La BCE maintient ses taux inchangés malgré la flambée des cours de l'énergie

Comme Orelsan et Gringe sur leur canapé, la BCE (Banque centrale européenne) reste bloquée.
Dans les faits : La BCE maintient ses taux directeurs à 2% pour la sixième fois de suite puisqu’elle ne s’attend pas à une envolée de l’inflation à court terme. Les collègues de la Fed (Banque centrale américaine), de la Bank of England (BoE) et la Banque centrale japonaise ont aussi fait le même choix.
- Rangez le Ruinart, la guerre va quand même impacter les économies du continent… La Banque centrale prévoit une inflation à 2,6% cette année (+0,7% par rapport à sa projection de décembre), et 0,9% de croissance (-0,3% comparé aux projections de décembre). En clair, tous les indicateurs se détériorent.
Concrètement, les banques centrales temporisent : pas question de bouger sans visibilité sur la durée du conflit. Tout va dépendre de l’état des infrastructures énergétiques. Si elles sont durablement endommagées, les cours du pétrole et du gaz risquent de rester aussi high que Snoop Dogg à Amsterdam.
- Pour le moment, ces frappes causent de vrais dégâts : mercredi, deux des terminaux gaziers du site de Ras Laffan, le + grand gisement gazier au monde, ont été endommagés.
- Résultat : Le Qatar dit avoir perdu 17% de ses capacités d’exportation sur un horizon de 3 à 5 ans. Un scénario “cauchemardesque” selon une ancienne analyste de BP.
Un peu de recul. La BCE qui temporise, ça rappelle des mauvais souvenirs... En 2022, post-Covid, elle a été très critiquée pour avoir trop attendu avant de remonter ses taux, laissant s’installer l’inflation qui a atteint les 10% en octobre de la même année. Pour rattraper le coup, elle avait ensuite brutalement augmenté ses taux pour freiner l’activité au risque de casser la dynamique économique.

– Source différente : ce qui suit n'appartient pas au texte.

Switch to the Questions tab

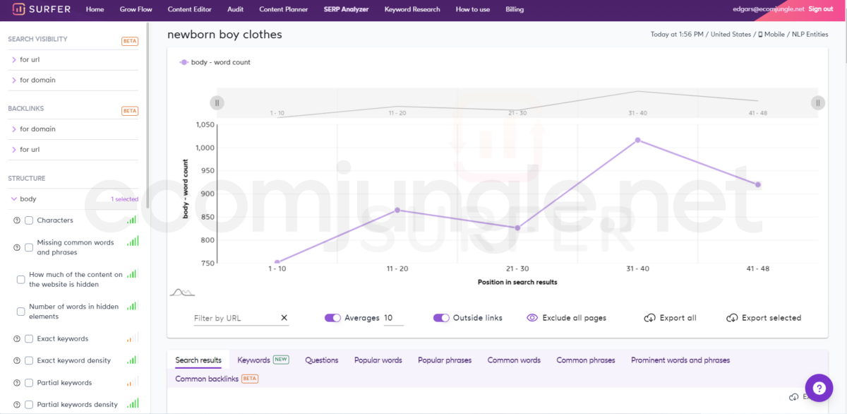point(321,360)
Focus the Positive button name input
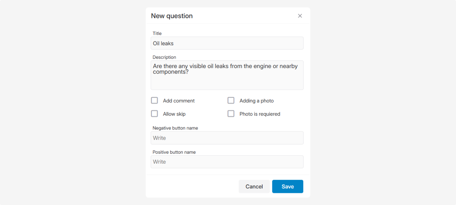The width and height of the screenshot is (456, 205). (x=227, y=162)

- Mais comme Kanye West qui tente un come-back, la BCE promet que cette fois-ci, c’est différent. Pourquoi ? Entre autres parce que l’UE a diversifié son mix énergétique depuis 2022, ce qui la rend moins vulnérable à une baisse de la production de certains pays.
Bref. Dans son discours, C. Lagarde, présidente de la BCE, a aussi souligné les points forts de l’économie européenne : la consommation reste élevée, la croissance devrait être portée par les investissements dans la défense, sans compter le pire ennemi du Salon de l’agriculture, le Mercosur.